Now you might be saying that this is still platform specific data, and you are right, we will cover combining data in the Combining Data Section below. For now, you will have to follow the above setup for each of your apps in HockeyApp.

 

Pricing, Quota and Retention

Unlike other Azure services, you are not given the choice of service level when you set up Application Insights. By default you are configured for the Free tier. Currently that gives your 5 million data points. All the tiers only give you 7 days of raw data retention and 90 Days of “Aggregated Data”.

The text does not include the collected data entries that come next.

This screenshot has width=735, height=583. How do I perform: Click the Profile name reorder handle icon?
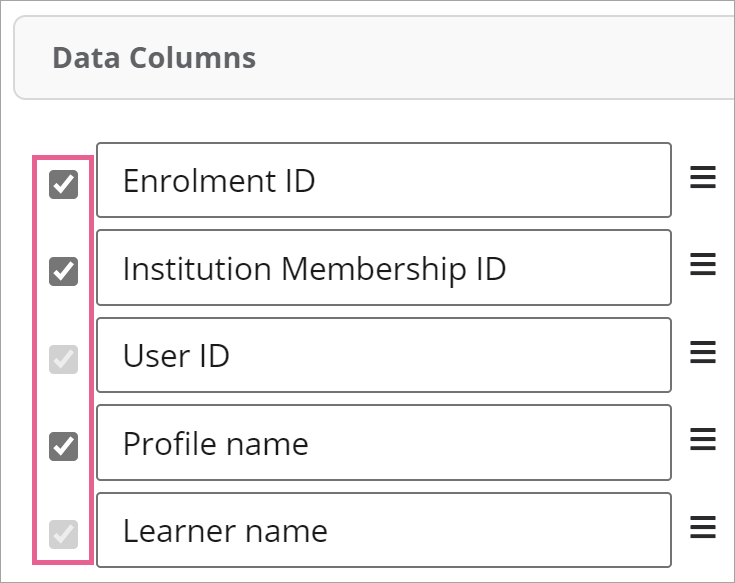(x=703, y=439)
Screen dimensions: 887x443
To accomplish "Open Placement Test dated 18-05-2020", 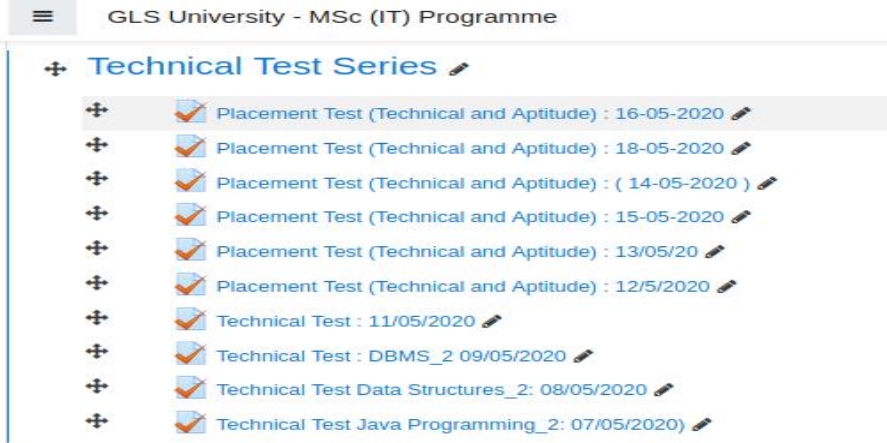I will (x=470, y=148).
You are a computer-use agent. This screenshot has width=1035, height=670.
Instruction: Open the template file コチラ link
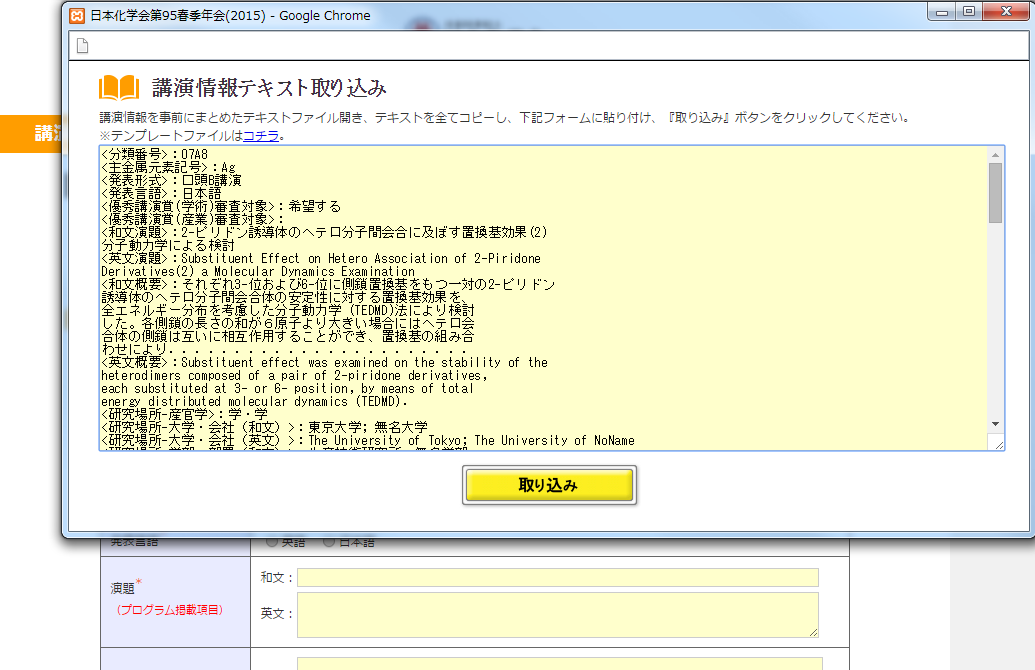261,136
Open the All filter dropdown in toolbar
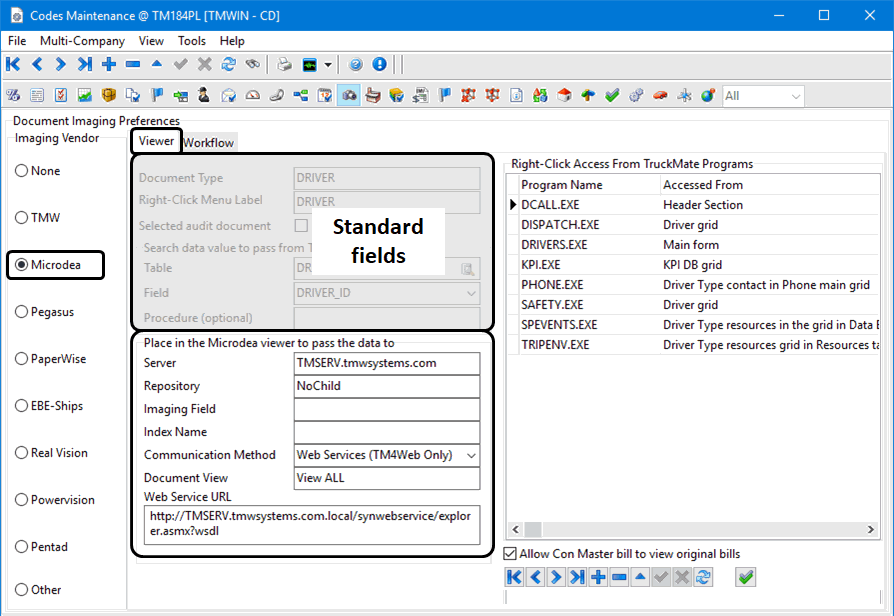Image resolution: width=894 pixels, height=616 pixels. click(x=795, y=96)
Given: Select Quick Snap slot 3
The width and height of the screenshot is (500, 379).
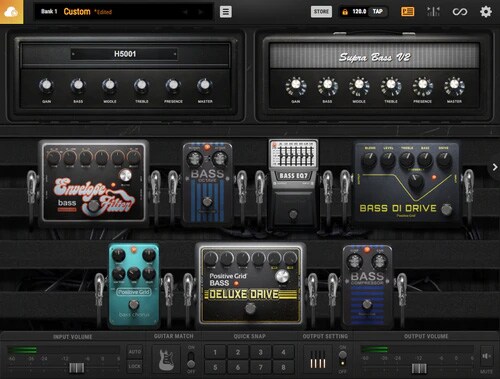Looking at the screenshot, I should click(260, 352).
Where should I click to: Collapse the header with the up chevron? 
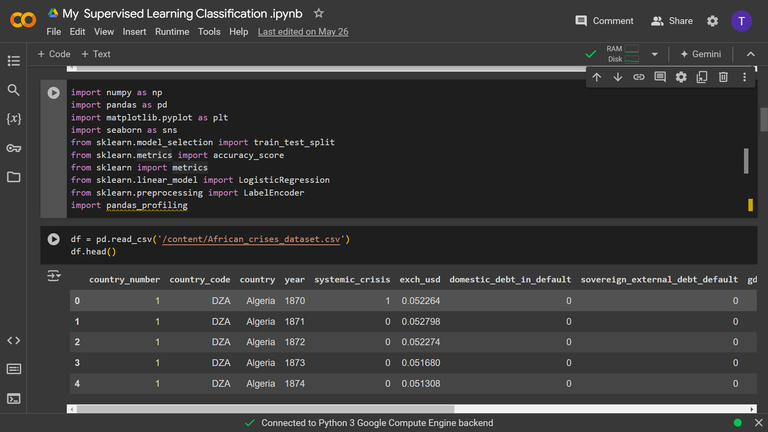pyautogui.click(x=749, y=54)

So for our scenario, that still does not help much, what if I want more.  The Standard and Premium levels also gives you Data Export. This in essence allows you to dump all your raw data to Azure Storage. Once there you can make use of the entire Azure eco system to process and analyze the data.

 

Combining Data

This is currently something we are still investigating. But the idea is that you use the Export Data feature of the Standard and Premium pricing tiers. You basically just dump the data from each platform to the same Storage account. From there you will use something like HDInsights to ingest the raw data.

 

Analyzing the Data

To start digging into your data head over to Application Insights Analytics. You will see the icon for “Analytics” on your Application Insights dashboard. Once there, create a new tab to begin writing your queries. Or you can select one of the “Common Queries” to get you started.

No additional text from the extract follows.